#### What is required
Return exactly the lines of the entries that start at the line containing "[Tinkula - Same Lepe Stvari] (384, 110)" and continue to the last line. Omit the pictures.

[Stored data]
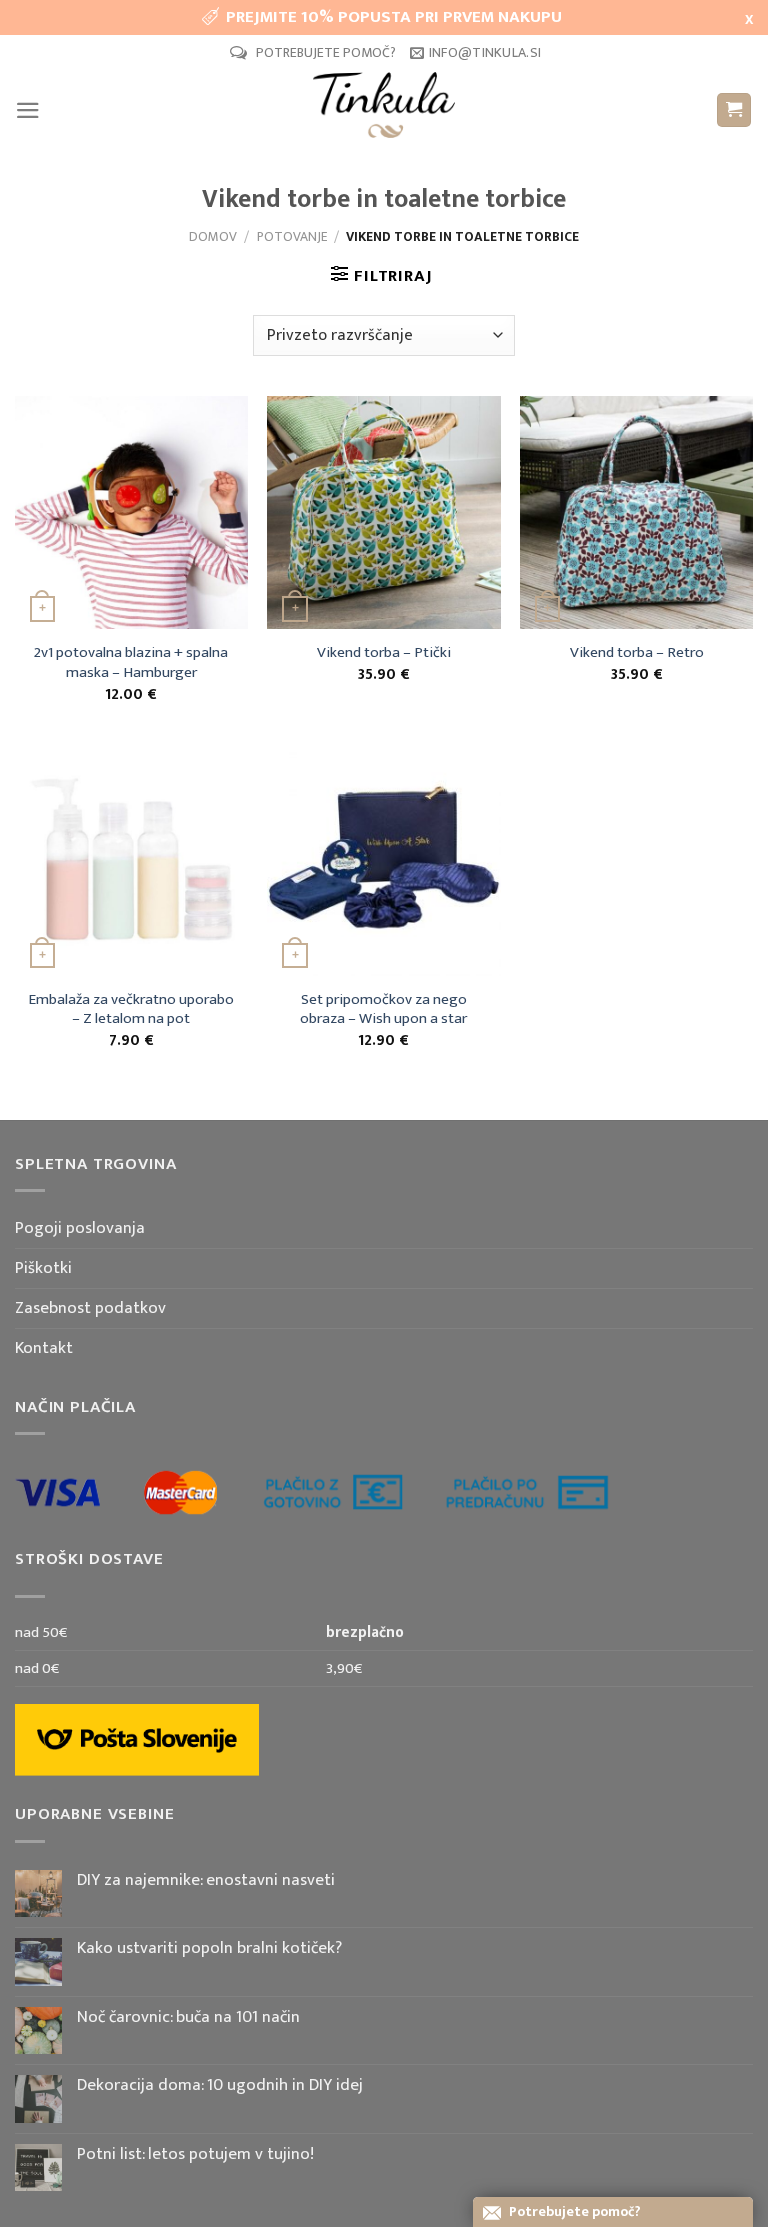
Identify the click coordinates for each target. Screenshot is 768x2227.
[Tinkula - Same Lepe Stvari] (384, 110)
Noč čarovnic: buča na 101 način (188, 2017)
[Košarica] (734, 110)
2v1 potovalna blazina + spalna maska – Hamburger (131, 663)
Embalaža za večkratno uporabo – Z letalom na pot (131, 1010)
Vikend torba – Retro (637, 653)
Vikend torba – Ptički (384, 653)
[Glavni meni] (28, 110)
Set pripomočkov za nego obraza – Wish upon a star (383, 1010)
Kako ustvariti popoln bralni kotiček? (209, 1948)
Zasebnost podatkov (90, 1308)
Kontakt (44, 1348)
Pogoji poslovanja (80, 1228)
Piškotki (43, 1268)
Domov (213, 237)
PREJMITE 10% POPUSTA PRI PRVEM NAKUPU (394, 17)
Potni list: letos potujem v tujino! (195, 2154)
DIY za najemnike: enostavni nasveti (206, 1880)
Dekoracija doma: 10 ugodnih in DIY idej (220, 2085)
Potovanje (292, 237)
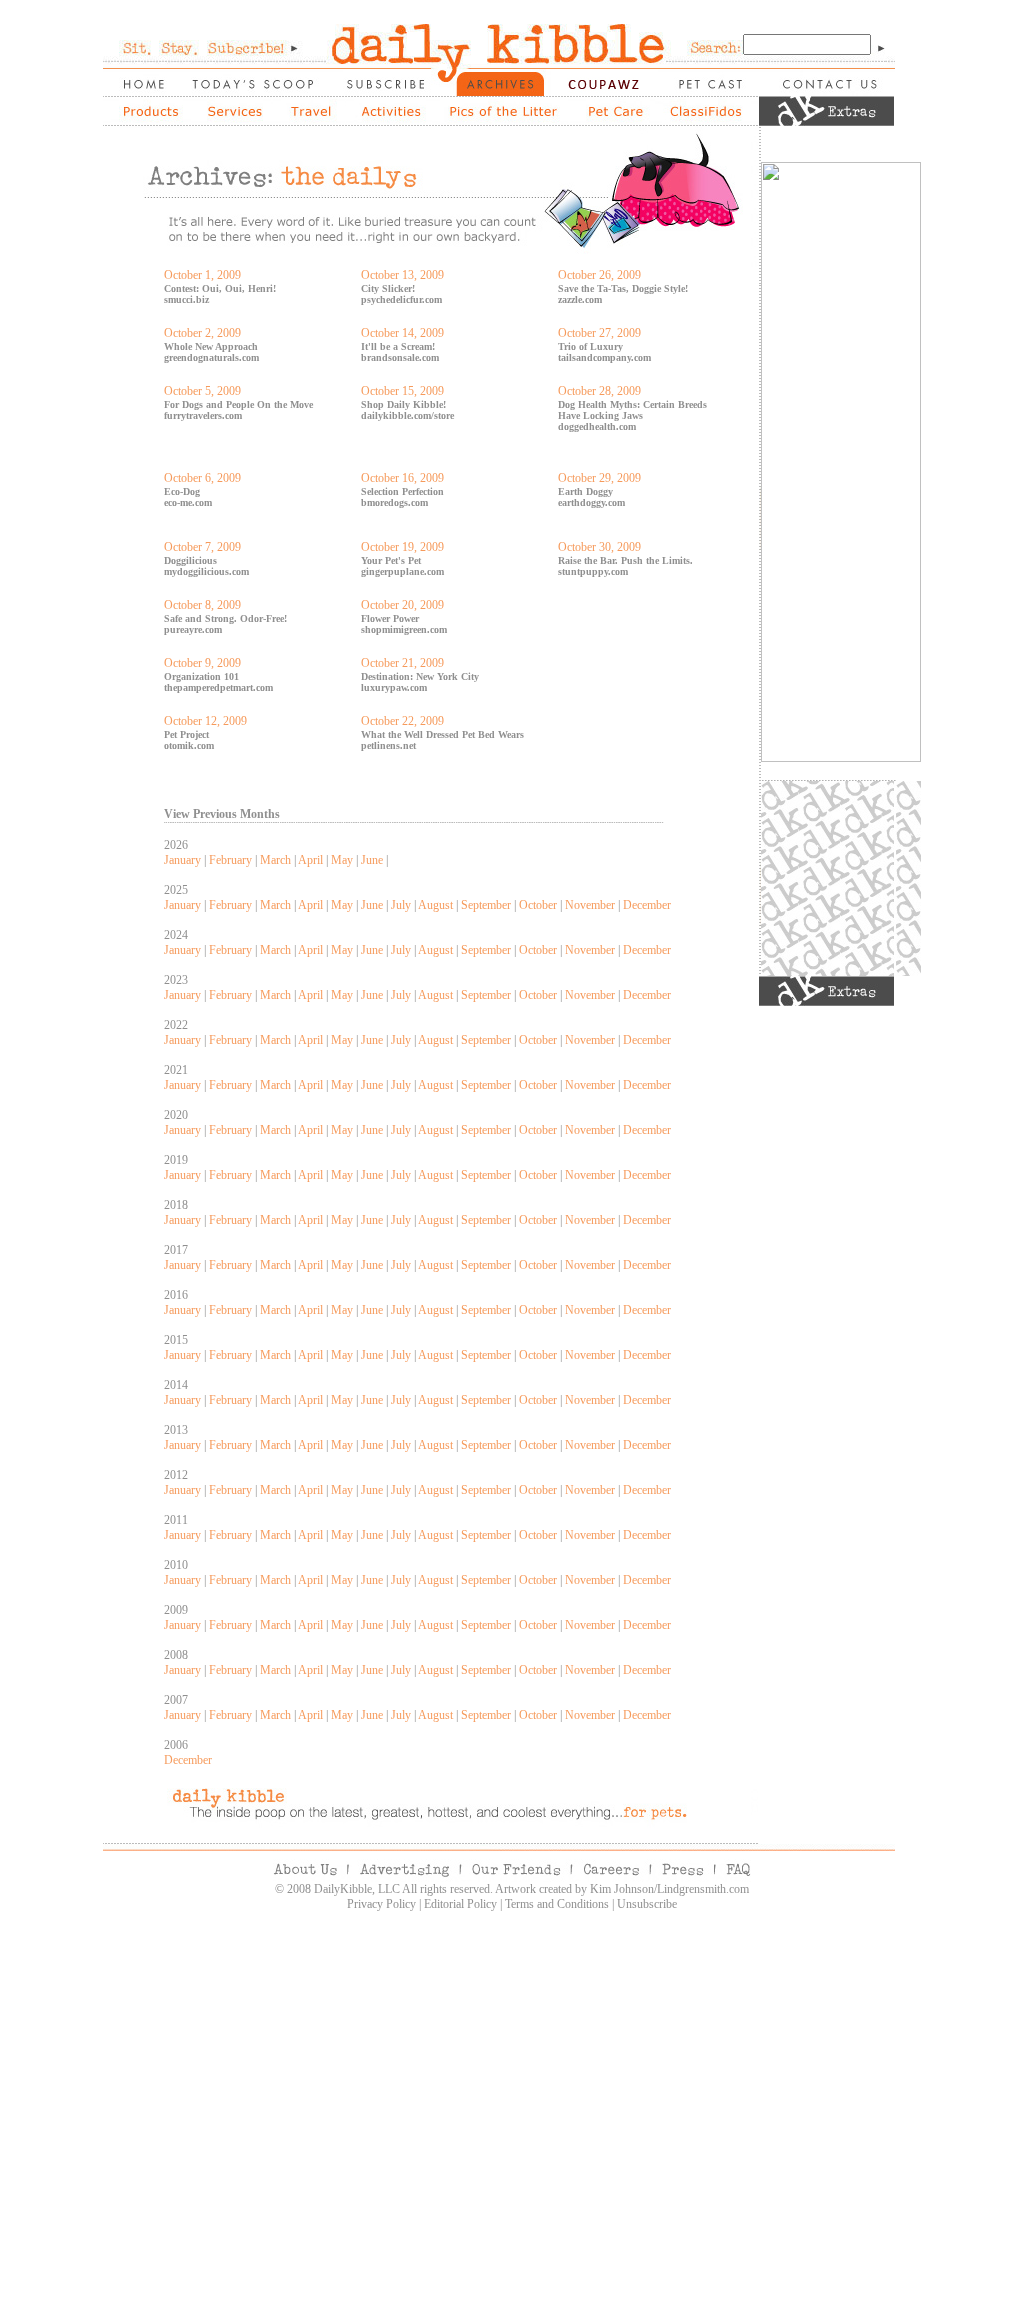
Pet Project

#### Expected answer
[Tinkula - Same Lepe Stvari] (384, 110)
Noč čarovnic: buča na 101 način (188, 2017)
[Košarica] (734, 110)
2v1 potovalna blazina + spalna maska – Hamburger (131, 663)
Embalaža za večkratno uporabo – Z letalom na pot (131, 1010)
Vikend torba – Retro (637, 653)
Vikend torba – Ptički (384, 653)
[Glavni meni] (28, 110)
Set pripomočkov za nego obraza – Wish upon a star (383, 1010)
Kako ustvariti popoln bralni kotiček? (209, 1948)
Zasebnost podatkov (90, 1308)
Kontakt (44, 1348)
Pogoji poslovanja (80, 1228)
Piškotki (43, 1268)
Domov (213, 237)
PREJMITE 10% POPUSTA PRI PRVEM NAKUPU (394, 17)
Potni list: letos potujem v tujino! (195, 2154)
DIY za najemnike: enostavni nasveti (206, 1880)
Dekoracija doma: 10 ugodnih in DIY idej (220, 2085)
Potovanje (292, 237)
Pet Project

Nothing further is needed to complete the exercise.